= Restrict =

Keyword in C (programming language)

In the C programming language, restrict is a type qualifier that can be applied to a pointer to hint to the compiler that for the lifetime of that pointer, no other pointer will be used to access the same pointed-to object. This limits the effects of pointer aliasing, which can allow the compiler to make optimizations (such as vectorization) that would not otherwise be possible. Undefined behaviour results if the declaration of intent is not followed and the object is accessed by an independent pointer.

The restrict keyword was introduced by the C99 standard. Despite C++ supporting most features of C, restrict is not included in standard C++.

== Optimization ==
If the compiler knows that there is only one pointer to a memory block, it can produce better optimized code. For instance, in a function updatePointers() which adds a value x to both its arguments a and b:

void updatePointers(size_t* a, size_t* b, size_t* x) {
    *a += *x;
    *b += *x;
}

In the above code, the pointers a, b, and x might refer to the same memory location, so the compiler may generate less optimal code:

- Hypothetical RISC Machine.
ldr r12, [x] ; Load memory at x to r12.
ldr r3, [a] ; Load memory at a to r3.
add r3, r3, r12 ; Perform addition: r3 = r3 + r12.
str r3, [a] ; Store r3 to memory location a, updating the value.
ldr r3, [b] ; 'load' may have to wait until preceding 'store' completes.
ldr r12, [x] ; Have to load a second time to ensure consistency.
add r3, r3, r12
str r3, [b]

However, if the restrict keyword is used and the above function is declared as

void updatePointers(size_t* restrict a, size_t* restrict b, size_t* restrict x) {
    *a += *x;
    *b += *x;
}

then the compiler is allowed to assume that a, b, and x point to different locations and updating the memory location referenced by one pointer will not affect the memory locations referenced by the other pointers. The programmer, not the compiler, is responsible for ensuring that the pointers do not point to identical locations. The compiler can e.g. rearrange the code, first loading all memory locations, then performing the operations before committing the results back to memory.

ldr r12, [x] ; Note that x is now only loaded once.
ldr r3, [a] ; Also, all 'load's in the beginning ...
ldr r4, [b]
add r3, r3, r12
add r4, r4, r12
str r3, [a] ; ... all 'store's in the end.
str r4, [b]

The above assembly code is shorter because x is loaded only once. Without x being restricted, it is possible for a to alias with it. This would result in x changing on the first addition, when a is updated, and thus needing to be reloaded. The above assembly code is also faster, since the compiler can rearrange the code more freely. In the second version of the above example, the store operations are all taking place after the load operations, ensuring that the processor won't have to block in the middle of the code to wait until the store operations are complete. This reordering is enabled because pointers a and b were marked with restrict, which ensures that the user won't call the function with these pointers aliased, expecting x to be added twice to the integer they both refer to.
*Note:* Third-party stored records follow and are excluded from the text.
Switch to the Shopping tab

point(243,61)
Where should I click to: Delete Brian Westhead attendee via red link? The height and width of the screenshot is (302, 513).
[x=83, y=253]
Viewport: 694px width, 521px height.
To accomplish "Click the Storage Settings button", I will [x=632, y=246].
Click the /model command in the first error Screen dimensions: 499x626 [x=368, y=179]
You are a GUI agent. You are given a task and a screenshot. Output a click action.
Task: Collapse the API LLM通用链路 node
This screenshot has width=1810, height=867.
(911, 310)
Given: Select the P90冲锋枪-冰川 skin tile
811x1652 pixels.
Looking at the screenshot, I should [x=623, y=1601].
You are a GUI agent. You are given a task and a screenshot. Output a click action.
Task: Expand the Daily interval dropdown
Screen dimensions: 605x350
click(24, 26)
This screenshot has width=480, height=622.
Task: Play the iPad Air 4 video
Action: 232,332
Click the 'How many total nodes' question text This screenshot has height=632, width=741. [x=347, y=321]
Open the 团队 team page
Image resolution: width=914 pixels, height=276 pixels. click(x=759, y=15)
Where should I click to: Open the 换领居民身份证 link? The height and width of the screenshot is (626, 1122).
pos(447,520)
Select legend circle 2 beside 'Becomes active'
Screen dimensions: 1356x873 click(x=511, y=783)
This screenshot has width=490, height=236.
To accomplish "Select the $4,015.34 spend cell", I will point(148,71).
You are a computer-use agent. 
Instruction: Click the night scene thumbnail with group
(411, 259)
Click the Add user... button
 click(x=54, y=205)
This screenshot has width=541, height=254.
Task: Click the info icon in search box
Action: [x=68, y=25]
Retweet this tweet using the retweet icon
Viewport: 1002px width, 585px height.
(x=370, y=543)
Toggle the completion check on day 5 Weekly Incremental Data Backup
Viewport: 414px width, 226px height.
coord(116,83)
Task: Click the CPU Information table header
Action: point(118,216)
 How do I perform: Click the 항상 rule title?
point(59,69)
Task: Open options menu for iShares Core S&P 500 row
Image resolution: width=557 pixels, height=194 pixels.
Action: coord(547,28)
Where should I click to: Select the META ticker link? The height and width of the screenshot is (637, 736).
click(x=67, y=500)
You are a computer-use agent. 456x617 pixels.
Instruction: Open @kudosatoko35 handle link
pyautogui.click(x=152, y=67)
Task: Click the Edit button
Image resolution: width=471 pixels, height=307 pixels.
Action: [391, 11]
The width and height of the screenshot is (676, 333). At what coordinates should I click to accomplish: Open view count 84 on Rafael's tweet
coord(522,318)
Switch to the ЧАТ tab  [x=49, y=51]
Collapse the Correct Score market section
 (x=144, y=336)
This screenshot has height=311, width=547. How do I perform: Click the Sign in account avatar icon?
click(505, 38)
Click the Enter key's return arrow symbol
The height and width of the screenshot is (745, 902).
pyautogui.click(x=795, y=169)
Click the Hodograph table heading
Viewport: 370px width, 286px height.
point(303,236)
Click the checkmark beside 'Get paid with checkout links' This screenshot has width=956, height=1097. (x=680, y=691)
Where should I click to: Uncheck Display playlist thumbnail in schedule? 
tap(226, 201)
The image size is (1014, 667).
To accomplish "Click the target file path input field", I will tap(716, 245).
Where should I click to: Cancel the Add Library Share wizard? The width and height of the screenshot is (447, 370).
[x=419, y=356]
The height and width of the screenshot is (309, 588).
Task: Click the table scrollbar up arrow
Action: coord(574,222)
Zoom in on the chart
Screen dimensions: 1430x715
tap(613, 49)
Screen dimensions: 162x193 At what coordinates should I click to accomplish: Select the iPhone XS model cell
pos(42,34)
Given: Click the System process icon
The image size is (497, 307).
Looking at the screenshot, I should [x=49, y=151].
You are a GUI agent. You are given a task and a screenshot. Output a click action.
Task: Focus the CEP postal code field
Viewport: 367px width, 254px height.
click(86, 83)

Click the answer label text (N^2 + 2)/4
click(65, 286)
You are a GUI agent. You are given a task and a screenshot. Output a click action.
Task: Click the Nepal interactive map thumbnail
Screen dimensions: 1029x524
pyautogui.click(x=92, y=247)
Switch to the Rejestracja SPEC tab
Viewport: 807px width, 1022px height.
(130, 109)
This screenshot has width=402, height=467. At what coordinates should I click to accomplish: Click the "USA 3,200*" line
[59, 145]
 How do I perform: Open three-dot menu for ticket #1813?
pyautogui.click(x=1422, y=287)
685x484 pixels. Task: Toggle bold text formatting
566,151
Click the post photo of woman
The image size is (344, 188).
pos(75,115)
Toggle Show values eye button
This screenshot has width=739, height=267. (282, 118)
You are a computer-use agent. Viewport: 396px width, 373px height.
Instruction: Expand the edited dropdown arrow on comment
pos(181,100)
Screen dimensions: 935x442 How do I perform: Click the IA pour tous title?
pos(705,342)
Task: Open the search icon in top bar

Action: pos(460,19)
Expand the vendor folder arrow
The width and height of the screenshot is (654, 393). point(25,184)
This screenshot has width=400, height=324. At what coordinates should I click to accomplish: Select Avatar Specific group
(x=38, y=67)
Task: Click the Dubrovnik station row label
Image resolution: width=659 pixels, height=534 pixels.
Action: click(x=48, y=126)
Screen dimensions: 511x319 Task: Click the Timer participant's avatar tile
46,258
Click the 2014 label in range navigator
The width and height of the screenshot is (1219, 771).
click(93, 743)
Note that the real generated code may have different behaviors, depending on how the compiler uses the additional information. The benefit with the above mini-example may be small, and in real-life cases large loops doing heavy memory access tends to be what is really helped by restrict.

As mentioned above, how incorrect code behaves is undefined. The compiler only ensures the generated code works properly if the code follows the declaration of intent, and the optimizations it enables will likely cause the code to behave incorrectly when the pointers are aliased. Compilers may detect and warn in some cases where pointers are aliased, but are not required to.

== Support by C++ compilers ==
C++ does not have standard support for restrict, but many compilers have equivalents that usually work in both C++ and C, such as the GCC's and Clang's __restrict__, and Visual C++'s __declspec(restrict). In addition, __restrict is supported by those three compilers. The exact interpretation of these alternative keywords vary by the compiler:

- In Unix-style compilers such as GCC and Clang, __restrict and __restrict__ mean exactly the same as their C counterpart. Extensions include allowing them to be applied to reference types and this.
- In Visual C++, multiple no-alias qualifiers are provided:
  1. __declspec(restrict) applies to the function declaration and hints that the returned pointer is not aliased.
  2. __restrict is used in the same place as restrict, but the no-alias hint does not propagate as in restrict. It is also extended for union types.

restrict remains usable in an extern "C" (C linkage) context.

==Compiler warnings==
To help prevent incorrect code, some compilers and other tools try to detect when overlapping arguments have been passed to functions with parameters marked restrict. The CERT C Coding Standard considers misuse of restrict and library functions marked with it (EXP43-C) a probable source of software bugs.